Nach dem Ausverkauf ist es im Bahnhof Fischbach wieder ruhig geworden. Der Kulturbetrieb läuft mit seinen Kabarett- und Comedyveranstaltungen weiter, einmal im Monat gibt es eine Ü-30-Party, Restaurant und Biergarten aber stehen seit vier Jahren leer. Beinahe mantraartig erklärt die Stadt jedes Jahr erneut, man sei kurz vor Vertragsabschluss mit einem neuen Pächter für die Gastronomie. Doch seitdem auch noch die letzten Barhocker und Kerzenleuchter aus dem Bahnhof verscherbelt wurden, glaubt kaum ein Fischbacher mehr daran. Etliche erfahrene Gastronomen – darunter die zwei größten Fischbacher Hotel- und Wirtsfamilien – hatten Interesse am Bahnhof. Zu einem Pachtvertrag kam es in all den Jahren nie.

Es scheint, als wüsste die Stadtverwaltung auch heute nicht, was genau im Bahnhof Fischbach eigentlich passieren soll. Kneipe, Kultur und Party inmitten der Neuen Mitte?

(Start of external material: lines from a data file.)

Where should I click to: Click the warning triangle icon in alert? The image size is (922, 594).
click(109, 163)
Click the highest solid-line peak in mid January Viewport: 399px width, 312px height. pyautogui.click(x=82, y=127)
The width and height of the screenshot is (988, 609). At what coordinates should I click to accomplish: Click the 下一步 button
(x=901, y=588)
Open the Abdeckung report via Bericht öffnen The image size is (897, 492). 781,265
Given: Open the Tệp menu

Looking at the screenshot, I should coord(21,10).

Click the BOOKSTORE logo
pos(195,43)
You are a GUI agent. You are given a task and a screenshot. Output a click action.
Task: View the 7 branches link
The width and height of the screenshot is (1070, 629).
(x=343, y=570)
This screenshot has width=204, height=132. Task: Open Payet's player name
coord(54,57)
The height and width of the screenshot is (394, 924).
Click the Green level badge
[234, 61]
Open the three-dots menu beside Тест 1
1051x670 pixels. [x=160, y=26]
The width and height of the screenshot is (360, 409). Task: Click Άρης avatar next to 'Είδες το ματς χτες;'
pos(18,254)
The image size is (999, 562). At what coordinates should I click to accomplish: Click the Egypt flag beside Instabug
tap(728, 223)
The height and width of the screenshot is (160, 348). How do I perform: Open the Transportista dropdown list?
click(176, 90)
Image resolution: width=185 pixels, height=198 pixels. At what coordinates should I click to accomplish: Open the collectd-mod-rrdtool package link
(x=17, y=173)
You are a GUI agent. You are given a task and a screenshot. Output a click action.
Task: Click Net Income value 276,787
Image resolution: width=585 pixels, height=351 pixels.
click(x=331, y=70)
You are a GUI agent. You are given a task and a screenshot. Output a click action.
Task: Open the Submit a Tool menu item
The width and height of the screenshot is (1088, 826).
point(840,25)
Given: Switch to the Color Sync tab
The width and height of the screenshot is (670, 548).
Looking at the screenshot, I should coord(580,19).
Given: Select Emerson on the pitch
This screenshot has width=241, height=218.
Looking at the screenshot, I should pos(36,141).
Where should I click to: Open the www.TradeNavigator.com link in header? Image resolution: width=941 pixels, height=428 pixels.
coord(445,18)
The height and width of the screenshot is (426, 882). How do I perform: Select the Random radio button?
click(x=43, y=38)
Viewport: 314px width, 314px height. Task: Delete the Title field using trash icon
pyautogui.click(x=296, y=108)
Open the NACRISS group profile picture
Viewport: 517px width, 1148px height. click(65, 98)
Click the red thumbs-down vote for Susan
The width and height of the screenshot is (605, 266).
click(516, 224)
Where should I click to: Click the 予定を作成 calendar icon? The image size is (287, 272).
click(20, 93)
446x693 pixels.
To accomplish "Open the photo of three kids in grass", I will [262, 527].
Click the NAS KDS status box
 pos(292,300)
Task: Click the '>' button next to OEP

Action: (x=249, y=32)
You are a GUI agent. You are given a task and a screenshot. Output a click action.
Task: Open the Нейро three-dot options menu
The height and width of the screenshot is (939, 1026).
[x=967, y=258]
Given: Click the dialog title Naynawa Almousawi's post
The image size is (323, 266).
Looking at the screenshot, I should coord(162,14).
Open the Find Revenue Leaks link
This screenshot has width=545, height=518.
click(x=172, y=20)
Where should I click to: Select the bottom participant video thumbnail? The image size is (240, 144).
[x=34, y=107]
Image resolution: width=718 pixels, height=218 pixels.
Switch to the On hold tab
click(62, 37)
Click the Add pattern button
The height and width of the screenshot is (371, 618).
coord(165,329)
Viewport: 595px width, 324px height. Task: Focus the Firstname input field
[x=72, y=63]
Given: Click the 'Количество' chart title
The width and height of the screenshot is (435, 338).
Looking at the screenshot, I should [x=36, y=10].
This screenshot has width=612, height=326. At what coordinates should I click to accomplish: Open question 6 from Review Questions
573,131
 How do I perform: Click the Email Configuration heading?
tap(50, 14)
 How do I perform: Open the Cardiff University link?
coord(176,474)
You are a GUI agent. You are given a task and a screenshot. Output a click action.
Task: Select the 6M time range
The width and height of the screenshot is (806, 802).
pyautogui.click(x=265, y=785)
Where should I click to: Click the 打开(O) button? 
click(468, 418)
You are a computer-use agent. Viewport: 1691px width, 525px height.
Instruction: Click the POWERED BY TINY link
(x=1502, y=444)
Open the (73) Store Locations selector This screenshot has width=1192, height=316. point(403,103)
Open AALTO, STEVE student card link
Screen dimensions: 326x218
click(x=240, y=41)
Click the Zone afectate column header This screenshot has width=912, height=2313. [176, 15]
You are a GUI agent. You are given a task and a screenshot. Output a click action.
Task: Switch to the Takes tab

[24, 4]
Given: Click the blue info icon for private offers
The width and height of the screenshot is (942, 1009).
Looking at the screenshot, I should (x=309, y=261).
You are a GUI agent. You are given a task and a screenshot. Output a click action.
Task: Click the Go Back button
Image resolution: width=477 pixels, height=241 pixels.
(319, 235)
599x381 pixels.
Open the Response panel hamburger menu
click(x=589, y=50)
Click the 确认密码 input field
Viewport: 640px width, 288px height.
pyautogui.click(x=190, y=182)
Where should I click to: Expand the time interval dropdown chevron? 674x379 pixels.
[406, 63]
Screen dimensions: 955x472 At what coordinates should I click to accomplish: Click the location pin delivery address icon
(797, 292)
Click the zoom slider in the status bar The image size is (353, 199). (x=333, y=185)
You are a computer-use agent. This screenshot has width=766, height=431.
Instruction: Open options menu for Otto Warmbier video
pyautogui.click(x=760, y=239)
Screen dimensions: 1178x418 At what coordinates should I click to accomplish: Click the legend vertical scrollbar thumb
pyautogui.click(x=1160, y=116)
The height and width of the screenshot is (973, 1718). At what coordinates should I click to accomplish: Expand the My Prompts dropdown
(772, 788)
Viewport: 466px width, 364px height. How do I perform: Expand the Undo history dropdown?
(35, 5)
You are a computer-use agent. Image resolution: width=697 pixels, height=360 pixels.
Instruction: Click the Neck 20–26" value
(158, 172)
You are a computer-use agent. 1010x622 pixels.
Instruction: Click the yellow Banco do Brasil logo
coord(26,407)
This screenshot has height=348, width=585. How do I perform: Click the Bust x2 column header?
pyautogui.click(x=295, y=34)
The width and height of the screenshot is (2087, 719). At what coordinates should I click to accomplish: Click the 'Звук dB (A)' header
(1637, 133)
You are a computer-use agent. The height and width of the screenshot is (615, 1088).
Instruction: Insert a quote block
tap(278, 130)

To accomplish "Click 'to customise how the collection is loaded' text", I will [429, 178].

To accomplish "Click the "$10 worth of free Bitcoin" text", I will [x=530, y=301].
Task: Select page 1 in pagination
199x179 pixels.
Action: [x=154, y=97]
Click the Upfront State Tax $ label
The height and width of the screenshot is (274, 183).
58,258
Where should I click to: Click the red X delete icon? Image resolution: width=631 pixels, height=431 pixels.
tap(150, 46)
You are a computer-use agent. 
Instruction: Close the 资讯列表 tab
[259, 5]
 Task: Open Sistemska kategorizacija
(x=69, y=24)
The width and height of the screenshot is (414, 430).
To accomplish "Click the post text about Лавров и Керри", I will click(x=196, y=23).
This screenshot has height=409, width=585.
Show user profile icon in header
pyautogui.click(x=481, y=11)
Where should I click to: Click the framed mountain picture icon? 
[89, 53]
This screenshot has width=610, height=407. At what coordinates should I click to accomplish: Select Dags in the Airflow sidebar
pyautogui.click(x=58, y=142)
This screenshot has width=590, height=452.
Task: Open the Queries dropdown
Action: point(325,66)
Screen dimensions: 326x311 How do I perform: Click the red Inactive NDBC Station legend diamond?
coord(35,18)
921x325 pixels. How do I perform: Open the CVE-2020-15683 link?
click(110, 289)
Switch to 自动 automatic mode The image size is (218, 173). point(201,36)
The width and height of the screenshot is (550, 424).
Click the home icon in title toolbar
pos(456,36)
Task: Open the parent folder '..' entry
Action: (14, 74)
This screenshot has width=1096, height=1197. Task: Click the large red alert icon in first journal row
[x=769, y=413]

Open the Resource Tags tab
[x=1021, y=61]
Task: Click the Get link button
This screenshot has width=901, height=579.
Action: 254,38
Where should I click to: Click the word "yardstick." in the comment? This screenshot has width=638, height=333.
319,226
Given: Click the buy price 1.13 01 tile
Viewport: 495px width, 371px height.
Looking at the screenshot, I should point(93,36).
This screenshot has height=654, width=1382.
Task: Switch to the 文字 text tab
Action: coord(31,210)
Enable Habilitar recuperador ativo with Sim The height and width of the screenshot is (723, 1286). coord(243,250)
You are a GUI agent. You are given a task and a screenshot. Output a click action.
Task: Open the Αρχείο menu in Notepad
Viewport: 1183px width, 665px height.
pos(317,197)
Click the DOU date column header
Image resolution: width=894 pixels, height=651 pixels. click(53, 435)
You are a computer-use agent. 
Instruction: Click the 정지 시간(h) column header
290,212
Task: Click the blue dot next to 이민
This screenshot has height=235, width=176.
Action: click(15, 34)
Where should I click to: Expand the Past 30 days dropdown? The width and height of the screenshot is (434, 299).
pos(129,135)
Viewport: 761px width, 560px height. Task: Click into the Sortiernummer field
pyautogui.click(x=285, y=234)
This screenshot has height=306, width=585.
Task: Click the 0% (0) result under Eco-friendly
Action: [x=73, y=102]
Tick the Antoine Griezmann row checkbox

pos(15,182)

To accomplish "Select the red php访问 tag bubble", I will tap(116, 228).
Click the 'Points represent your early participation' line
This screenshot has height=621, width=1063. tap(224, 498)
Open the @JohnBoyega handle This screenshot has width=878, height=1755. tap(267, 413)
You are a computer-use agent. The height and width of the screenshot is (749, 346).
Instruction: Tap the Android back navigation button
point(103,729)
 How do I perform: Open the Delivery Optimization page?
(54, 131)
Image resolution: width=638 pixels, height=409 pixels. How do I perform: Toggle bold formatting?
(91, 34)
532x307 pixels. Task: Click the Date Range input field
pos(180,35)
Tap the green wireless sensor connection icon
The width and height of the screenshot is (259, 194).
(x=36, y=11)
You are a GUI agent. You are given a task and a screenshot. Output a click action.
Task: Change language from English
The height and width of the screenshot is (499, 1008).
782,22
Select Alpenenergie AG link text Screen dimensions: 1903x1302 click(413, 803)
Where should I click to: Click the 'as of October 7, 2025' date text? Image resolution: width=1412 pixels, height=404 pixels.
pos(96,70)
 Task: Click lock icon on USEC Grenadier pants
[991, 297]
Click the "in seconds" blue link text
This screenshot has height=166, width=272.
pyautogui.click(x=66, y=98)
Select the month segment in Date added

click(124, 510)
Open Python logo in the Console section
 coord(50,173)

Konflikte scheinen vorprogrammiert. Ein neuer Pächter muss aber wirtschaften – und das Geld verdient man eben nicht mit Latte-Macchiato-trinkenden Mamis, sondern mit knallhart kalkulierten Großevents, die auch mal bis tief in die Nacht dauern. Es sei denn, die Stadt subventioniert den Gastrobetrieb – und zwar ordentlich. Doch dazu scheint sie allem Anschein nach wenig bereit zu sein. Die Folge: Der Bahnhof Fischbach stirbt einen langsamen Tod.